## Problem statement
Skip the pictures. Return exactly the lines from the one containing "This screenshot has" through the end of the entries below.

## Saved entries
Start of Block
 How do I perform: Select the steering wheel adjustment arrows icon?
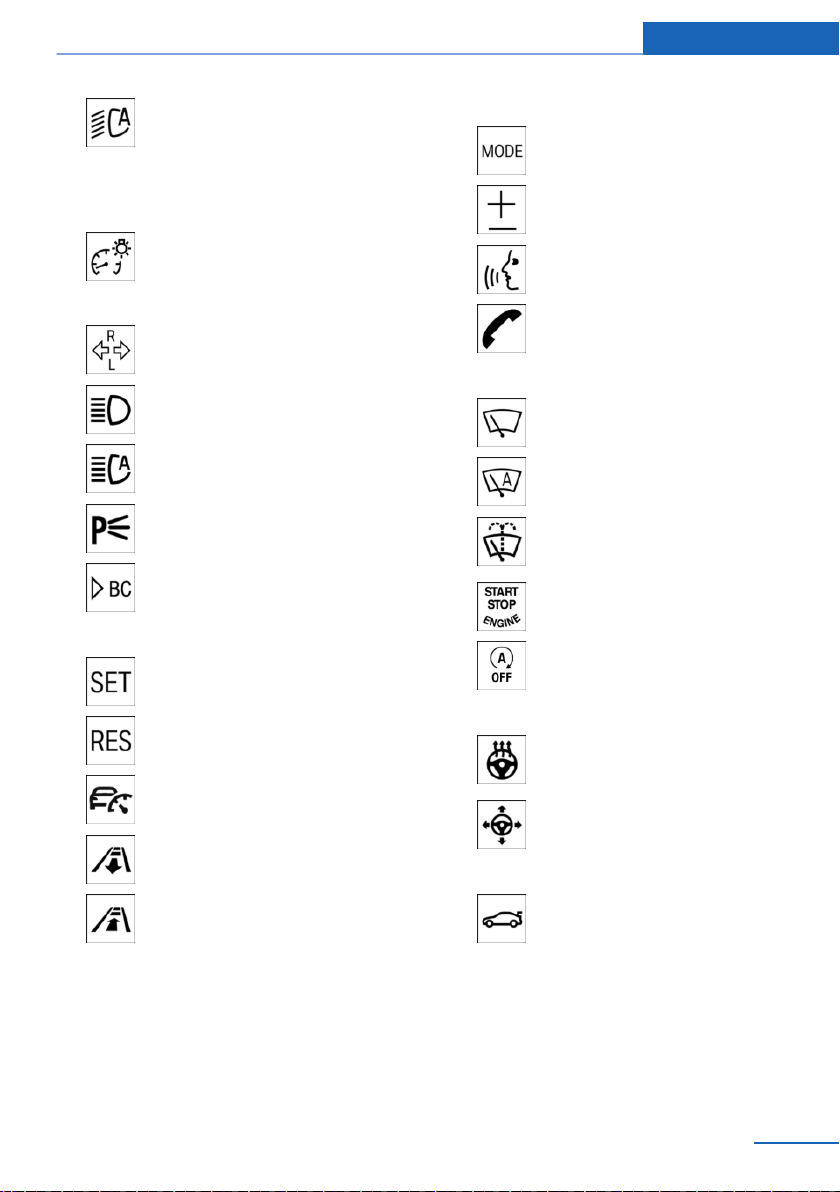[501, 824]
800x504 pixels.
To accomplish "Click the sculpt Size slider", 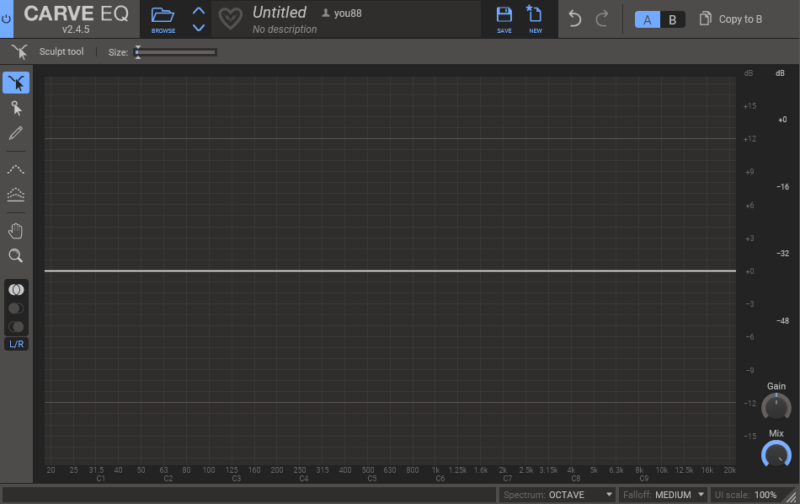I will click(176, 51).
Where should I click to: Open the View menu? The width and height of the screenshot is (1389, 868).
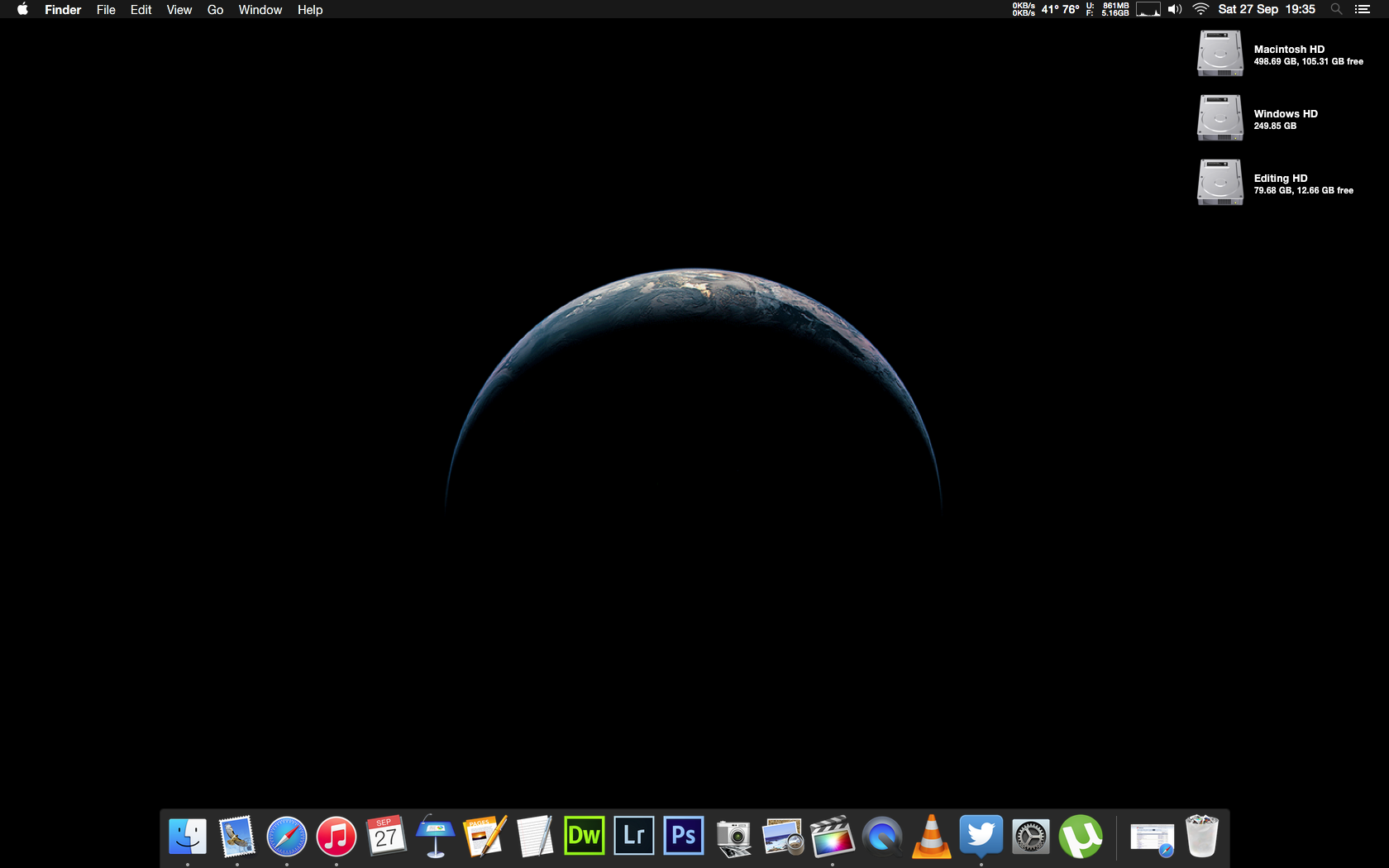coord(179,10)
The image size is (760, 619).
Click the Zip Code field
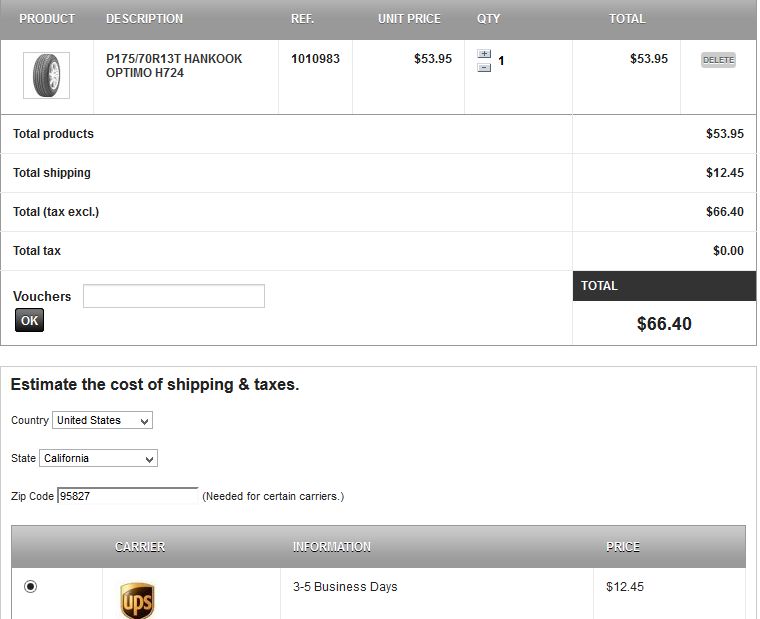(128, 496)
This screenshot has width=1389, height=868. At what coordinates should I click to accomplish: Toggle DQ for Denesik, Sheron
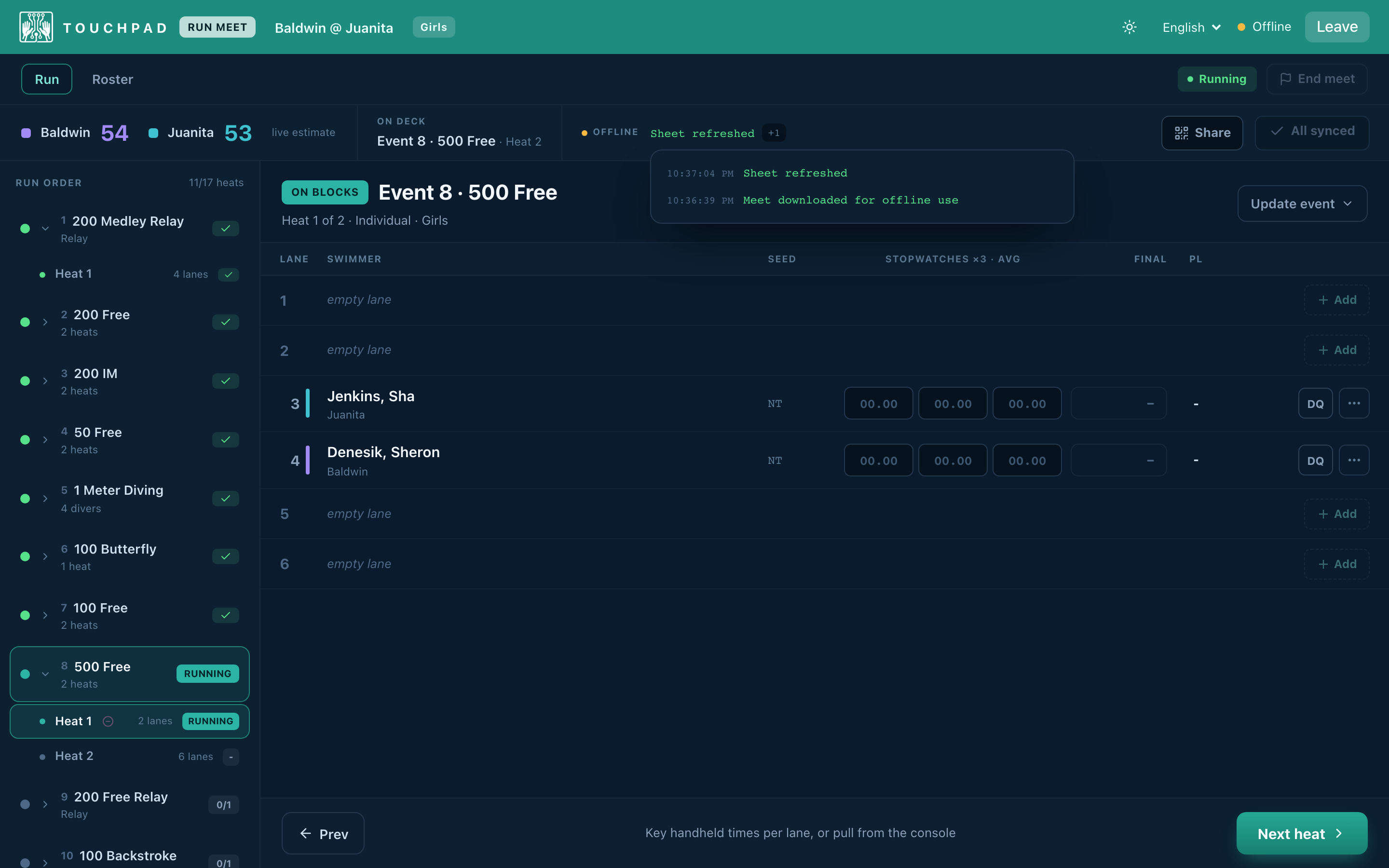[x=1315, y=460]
End of Block
## Solution for this exercise
This screenshot has width=1389, height=868. At what coordinates should I click to accomplish: Toggle DQ for Denesik, Sheron
[x=1315, y=460]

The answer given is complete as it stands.